Volume 630: debated on Monday 23 October 2017

We must recognise that historically mental health has not received the same attention as physical wellbeing. I am therefore pleased that in July we published our new mental health and wellbeing strategy, which comprehensively addresses this. I hope that that will lead to a cultural change in challenging the stigma and improving the mental fitness of our armed forces personnel and, indeed, their families.

I am grateful to the Minister for those comments. Does he agree that it is important not only that we provide better treatment for our veterans, but that the public appreciate that the vast majority of veterans who leave the armed forces do so all the better for having served, rather than as damaged individuals?

My hon. Friend makes such an important point. I think that the whole House respects and reveres our armed forces, but we need to bury the myth that someone who joins the armed forces is more likely to have mental health problems, more likely to have post-traumatic stress disorder and more likely to commit suicide than the general population. That is absolutely not the case. We have 2.5 million veterans in this country, and 15,000 leave every single year. Of those, 90% get into jobs or education within six months. Of course some of them, through no fault of their own, require support, and we need to make sure that we provide it.

Veterans have done their duty and we must ensure that we do ours by them. Can the Minister say a few words about what extra steps are being taken by the Armed Forces Covenant and Veterans Board to address this critical issue?

I am pleased to say that this was a manifesto commitment. We need to recognise that it is not just the MOD that looks after our veterans’ interests; that happens across Whitehall. My right hon.
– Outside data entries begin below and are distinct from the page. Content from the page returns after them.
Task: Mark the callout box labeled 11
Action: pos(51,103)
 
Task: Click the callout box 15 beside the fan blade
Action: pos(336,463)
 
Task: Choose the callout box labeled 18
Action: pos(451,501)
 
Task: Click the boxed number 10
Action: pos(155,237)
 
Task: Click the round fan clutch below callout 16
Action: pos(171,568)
Friend the Secretary of State will be chairing the first meeting of the board on Thursday.

My hon. Friend asks about the covenant, which is very important even though it is in its infancy. It encourages businesses to employ veterans and allow reservists to go on their training, and it provides deals for regular members of the armed forces.

The Veterans Welfare Service is committed to enhancing veterans’ quality of life, and its main objective is the efficient delivery of core services. My constituent, Scott Garthley, has had a very different experience, with his records failing to display his veteran status and with the loss of his national insurance payment records. Will the Minister meet my constituent to discuss these matters?

I make it clear that if any hon. Member has such a situation, I would be more than delighted to make sure that we understand what support can be provided. That is the duty of this House, the MOD and the nation. Working out which way to turn can be confusing. There are 450 charities out there, and the Veterans Gateway programme, which was launched this July, provides that support. I would be more than delighted to meet the hon. Gentleman.

The hon. Gentleman has a look of statesmanlike gravity on his face. I am keen to know the source.

I am very worried about the complacency in the Minister’s answers. Why is it that Crisis and so many other charities that work with homeless people and people who are sleeping rough find that a huge percentage of them are ex-military personnel? What are we doing about it?

That is another example of a myth that we need to bust. I pay tribute to the local authorities and the charities that are doing their work. Where we are failing, if we are failing, is in not communicating where the support for our brave veterans is. That is something that we all need to work towards.